Biodegradable PLGA- b -PEG Nanoparticles Induce T Helper 2 (Th2) Immune Responses and Sustained Antibody Titers via TLR9 Stimulation.

Sustained immune responses, particularly antibody responses, are key for protection against many endemic infectious diseases. Antibody responses are often accompanied by T helper (Th) cell immunity. Herein we study small biodegradable poly (ethylene glycol)- b -poly (lactic-co-glycolic acid) nanoparticles (PEG- b -PLGA NPs, 25-50 nm) as antigen- or adjuvant-carriers. The antigen carrier function of PEG- b -PLGA NPs was compared against an experimental benchmark polystyrene nanoparticles (PS NPs, 40-50 nm), both conjugated with the model antigen ovalbumin (OVA-PS NPs, and OVA-PEG- b -PLGA NPs). The OVA-PEG- b -PLGA NPs induced sustained antibody responses to Day 120 after two immunizations. The OVA-PEG- b -PLGA NPs as a self-adjuvanting vaccine further induced IL-4 producing T-helper cells (Th2), but not IFN-γ producing T-cells (Th1). The PEG- b -PLGA NPs as a carrier for CpG adjuvant (CpG-PEG- b -PLGA NPs) were also tested as mix-in vaccine adjuvants comparatively for protein antigens, or for protein-conjugated to PS NPs or to PEG- b -PLGA NPs.
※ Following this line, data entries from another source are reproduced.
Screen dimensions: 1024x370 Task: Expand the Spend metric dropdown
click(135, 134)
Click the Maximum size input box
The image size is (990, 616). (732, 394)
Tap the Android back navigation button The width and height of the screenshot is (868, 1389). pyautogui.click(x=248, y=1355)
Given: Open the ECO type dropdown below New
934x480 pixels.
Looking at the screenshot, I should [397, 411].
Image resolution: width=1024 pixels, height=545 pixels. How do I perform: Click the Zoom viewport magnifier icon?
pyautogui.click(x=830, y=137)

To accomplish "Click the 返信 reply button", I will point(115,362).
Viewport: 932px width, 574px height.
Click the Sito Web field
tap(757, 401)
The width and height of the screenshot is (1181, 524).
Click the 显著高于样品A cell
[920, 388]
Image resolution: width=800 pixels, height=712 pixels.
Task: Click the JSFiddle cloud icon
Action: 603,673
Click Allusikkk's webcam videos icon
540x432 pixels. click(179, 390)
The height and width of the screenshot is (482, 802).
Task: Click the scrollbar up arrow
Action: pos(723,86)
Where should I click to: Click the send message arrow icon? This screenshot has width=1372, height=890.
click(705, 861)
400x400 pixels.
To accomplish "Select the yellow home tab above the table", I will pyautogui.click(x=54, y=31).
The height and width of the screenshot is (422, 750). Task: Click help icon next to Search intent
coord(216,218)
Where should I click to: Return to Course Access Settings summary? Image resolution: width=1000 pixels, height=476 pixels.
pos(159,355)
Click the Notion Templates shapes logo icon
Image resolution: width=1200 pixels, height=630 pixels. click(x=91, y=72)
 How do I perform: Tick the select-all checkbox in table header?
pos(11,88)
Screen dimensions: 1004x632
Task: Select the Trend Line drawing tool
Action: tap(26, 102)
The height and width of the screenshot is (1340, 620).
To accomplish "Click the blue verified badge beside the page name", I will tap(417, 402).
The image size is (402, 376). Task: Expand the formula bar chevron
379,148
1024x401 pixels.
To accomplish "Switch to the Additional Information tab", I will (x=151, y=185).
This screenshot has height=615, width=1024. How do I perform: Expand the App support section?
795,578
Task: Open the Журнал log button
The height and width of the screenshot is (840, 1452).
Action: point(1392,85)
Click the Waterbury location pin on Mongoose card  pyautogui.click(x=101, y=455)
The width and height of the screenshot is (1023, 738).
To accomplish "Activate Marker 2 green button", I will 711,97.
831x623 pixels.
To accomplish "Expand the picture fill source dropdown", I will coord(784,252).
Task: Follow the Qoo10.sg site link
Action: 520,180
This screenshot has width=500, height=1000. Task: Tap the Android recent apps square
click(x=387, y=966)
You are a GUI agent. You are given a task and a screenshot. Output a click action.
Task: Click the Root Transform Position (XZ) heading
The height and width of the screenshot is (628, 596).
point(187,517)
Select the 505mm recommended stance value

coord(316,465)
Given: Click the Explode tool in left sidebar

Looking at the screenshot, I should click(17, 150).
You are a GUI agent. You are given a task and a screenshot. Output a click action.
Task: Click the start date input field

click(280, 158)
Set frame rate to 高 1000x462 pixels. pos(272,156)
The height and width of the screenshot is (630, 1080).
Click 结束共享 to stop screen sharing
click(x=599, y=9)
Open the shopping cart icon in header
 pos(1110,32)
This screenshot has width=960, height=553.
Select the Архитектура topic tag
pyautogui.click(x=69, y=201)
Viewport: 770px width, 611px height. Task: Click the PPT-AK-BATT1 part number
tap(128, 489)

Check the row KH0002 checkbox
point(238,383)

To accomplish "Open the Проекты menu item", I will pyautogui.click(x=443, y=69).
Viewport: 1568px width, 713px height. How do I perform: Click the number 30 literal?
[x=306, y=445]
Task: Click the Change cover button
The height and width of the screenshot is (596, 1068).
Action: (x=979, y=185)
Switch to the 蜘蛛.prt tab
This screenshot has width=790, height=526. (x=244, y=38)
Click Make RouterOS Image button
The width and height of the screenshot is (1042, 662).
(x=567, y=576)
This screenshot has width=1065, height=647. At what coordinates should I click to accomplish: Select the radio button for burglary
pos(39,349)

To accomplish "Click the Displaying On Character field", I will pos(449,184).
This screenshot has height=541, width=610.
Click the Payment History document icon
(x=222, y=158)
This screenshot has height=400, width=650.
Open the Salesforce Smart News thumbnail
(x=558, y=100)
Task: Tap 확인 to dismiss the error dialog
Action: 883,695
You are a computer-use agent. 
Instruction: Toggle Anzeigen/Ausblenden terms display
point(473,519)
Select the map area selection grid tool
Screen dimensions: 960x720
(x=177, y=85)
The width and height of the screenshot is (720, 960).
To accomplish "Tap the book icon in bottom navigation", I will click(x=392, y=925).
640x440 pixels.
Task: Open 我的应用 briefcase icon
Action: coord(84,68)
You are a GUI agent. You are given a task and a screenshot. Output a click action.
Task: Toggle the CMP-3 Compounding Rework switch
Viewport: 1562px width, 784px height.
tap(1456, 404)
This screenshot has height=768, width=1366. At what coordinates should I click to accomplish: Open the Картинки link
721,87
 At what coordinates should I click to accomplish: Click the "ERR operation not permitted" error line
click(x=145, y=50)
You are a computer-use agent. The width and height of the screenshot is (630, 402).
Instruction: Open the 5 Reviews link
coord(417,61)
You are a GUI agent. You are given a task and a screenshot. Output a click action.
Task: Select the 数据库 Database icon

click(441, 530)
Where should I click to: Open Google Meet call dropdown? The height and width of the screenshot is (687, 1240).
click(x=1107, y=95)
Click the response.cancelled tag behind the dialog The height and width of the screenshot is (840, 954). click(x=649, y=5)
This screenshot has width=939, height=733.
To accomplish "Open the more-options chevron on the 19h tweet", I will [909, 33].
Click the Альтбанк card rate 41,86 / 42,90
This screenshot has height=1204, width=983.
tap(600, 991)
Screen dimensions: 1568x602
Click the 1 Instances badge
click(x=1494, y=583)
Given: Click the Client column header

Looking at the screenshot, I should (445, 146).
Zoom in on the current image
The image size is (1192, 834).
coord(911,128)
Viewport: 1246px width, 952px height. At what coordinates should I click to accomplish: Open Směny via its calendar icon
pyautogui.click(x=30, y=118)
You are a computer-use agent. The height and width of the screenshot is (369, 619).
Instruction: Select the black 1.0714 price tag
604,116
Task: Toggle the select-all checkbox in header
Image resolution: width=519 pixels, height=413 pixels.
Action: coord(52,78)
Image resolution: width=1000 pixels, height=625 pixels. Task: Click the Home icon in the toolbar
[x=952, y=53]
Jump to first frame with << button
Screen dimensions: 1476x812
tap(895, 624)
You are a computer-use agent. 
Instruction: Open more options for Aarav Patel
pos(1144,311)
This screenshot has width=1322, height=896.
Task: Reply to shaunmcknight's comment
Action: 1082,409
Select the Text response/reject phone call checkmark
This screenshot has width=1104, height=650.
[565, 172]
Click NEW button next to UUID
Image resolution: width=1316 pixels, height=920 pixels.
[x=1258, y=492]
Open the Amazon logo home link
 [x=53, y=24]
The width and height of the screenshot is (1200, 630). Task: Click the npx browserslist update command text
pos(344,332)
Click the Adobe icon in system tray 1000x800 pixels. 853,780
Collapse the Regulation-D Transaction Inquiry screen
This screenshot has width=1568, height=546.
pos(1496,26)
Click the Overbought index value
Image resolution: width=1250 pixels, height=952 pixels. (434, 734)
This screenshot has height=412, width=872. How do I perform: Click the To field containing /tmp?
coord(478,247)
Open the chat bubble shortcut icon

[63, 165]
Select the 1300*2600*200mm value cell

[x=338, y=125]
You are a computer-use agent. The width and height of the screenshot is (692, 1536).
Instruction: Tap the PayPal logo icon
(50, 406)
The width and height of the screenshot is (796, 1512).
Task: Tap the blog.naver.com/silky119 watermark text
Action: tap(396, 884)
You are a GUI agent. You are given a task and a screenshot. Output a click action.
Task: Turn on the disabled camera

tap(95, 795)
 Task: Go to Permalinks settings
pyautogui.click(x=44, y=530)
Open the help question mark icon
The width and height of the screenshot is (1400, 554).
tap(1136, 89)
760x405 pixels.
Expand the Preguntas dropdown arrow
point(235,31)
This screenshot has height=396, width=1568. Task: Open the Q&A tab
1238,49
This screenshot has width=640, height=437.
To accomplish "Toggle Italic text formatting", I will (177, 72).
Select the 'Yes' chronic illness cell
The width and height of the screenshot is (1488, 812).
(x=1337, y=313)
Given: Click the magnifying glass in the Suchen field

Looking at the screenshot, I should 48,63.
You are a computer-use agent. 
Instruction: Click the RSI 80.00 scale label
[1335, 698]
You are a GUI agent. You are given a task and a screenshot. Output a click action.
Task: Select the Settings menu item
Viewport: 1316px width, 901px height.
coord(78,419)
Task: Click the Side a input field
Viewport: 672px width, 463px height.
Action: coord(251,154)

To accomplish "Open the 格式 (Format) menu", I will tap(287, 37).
While the addition of this adjuvant NP did not further increase T-cell responses, it improved the consistency of antibody responses across all immunization groups. Together these data support further development of PEG- b -PLGA NPs as a vaccine carrier, particularly where it is desired to induce Th2 immunity and achieve sustained antibody titers in the absence of affecting Th1 immunity.